Nous avons tous le souvenir d’une salle de cinéma, pleine à craquer, qui rit ou frémit à l’unisson : le cinéma est et restera une expérience sociale qui réunit des inconnus prêts à partager des émotions. On sort de son quotidien, on coupe son téléphone, on vit en quelque sorte une autre vie… C’est une sorte de cérémonial qu’aucun écran de télévision ne pourra jamais remplacer.
Que conseillez-vous aux diplômés intéressés par l’industrie du cinéma en général et par la distribution de films en particulier ?

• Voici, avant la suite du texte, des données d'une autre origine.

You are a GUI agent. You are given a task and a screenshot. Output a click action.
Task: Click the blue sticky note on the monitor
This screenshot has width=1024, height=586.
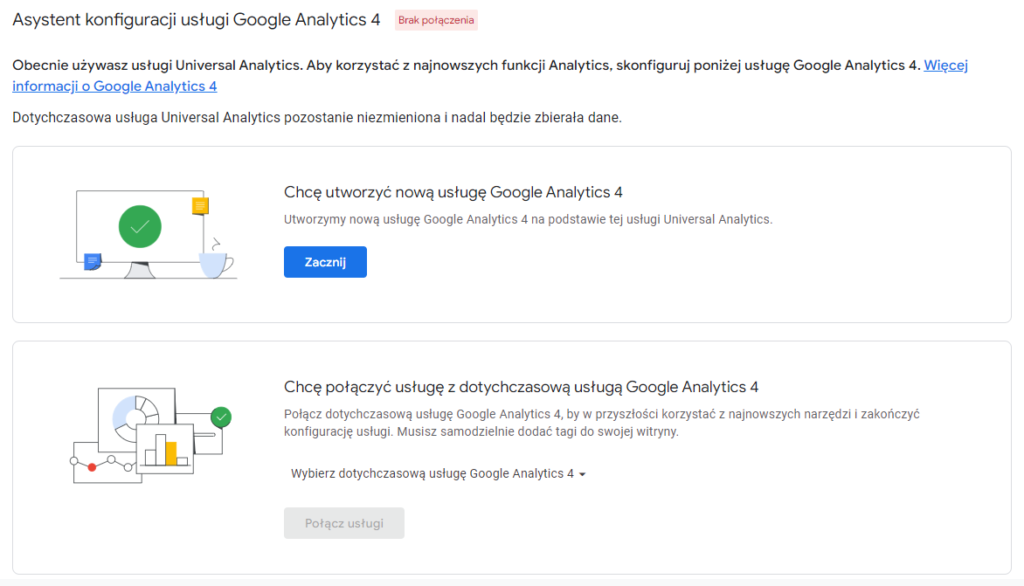(93, 262)
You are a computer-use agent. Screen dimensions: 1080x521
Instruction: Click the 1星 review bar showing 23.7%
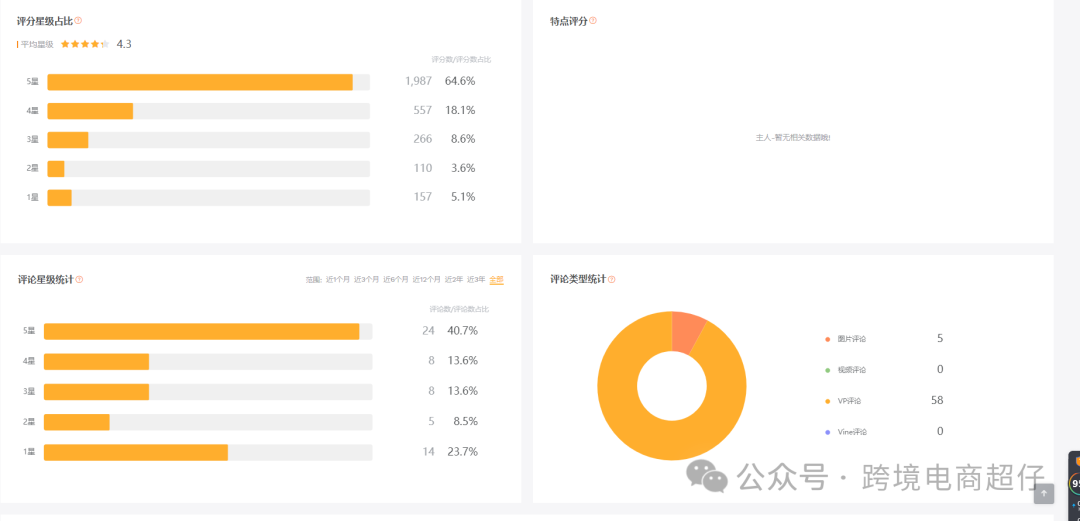tap(208, 453)
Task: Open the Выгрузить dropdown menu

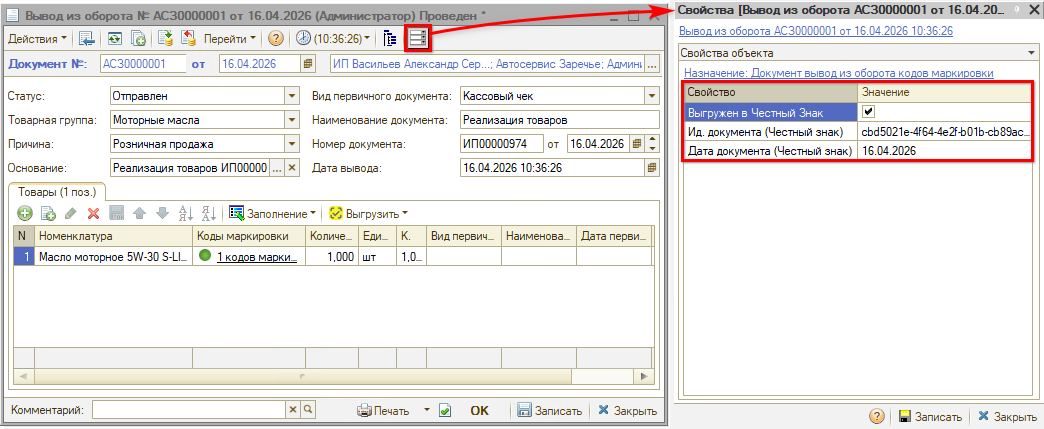Action: [371, 213]
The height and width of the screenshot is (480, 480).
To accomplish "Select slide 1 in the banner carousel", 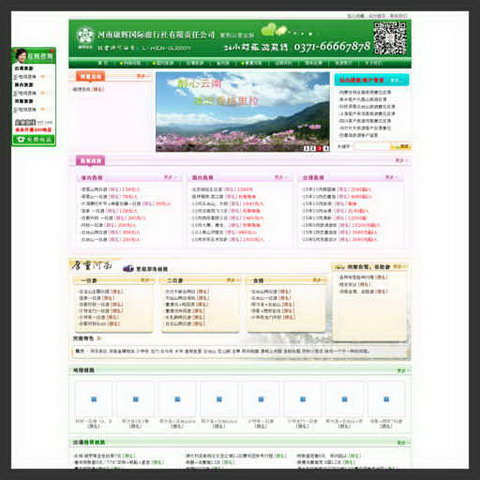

Allez le plus possible dans les salles obscures ! Pas forcément pour l’aspect culturel, mais pour appréhender le business qui entoure la projection d’un film. Posez-vous ensuite une question essentielle : souhaitez-vous vraiment travailler dans une industrie où le produit vendu est une expérience ou bien aimez-vous surtout ce milieu pour les émotions qu’il procure ? Si la partie artistique est votre motivation, vous risquez d’être déçu par l’approche « mercantile » qui reste le fondement d’une société de distribution. C’est d’ailleurs là où la formation IÉSEG a pris tout son sens pour moi puisqu’elle m’a permis de comprendre les rouages du fonctionnement d’une entreprise et de faire des choix rationnels. Et si après réflexion, vous souhaitez toujours suivre mes pas, je vous recommande la lecture du livre « Le Marketing du Cinéma », de Jean-François CAMILLERI et Xavier ALBERT, considéré comme une véritable bible dans le milieu. Il ne me reste plus qu’à vous dire : « Moteur et action ! ».
Parcours
En 4e année à l’IÉSEG, Arnaud vit une épreuve personnelle qui l’amène à sortir de sa zone de confort : il postule dans le secteur du divertissement et fait ses premières armes chez Universal Pictures, puis Warner Bros en tant que chef de projet.
Après un passage chez SND, il rejoint Pathé Films où il est aujourd’hui Responsable Création.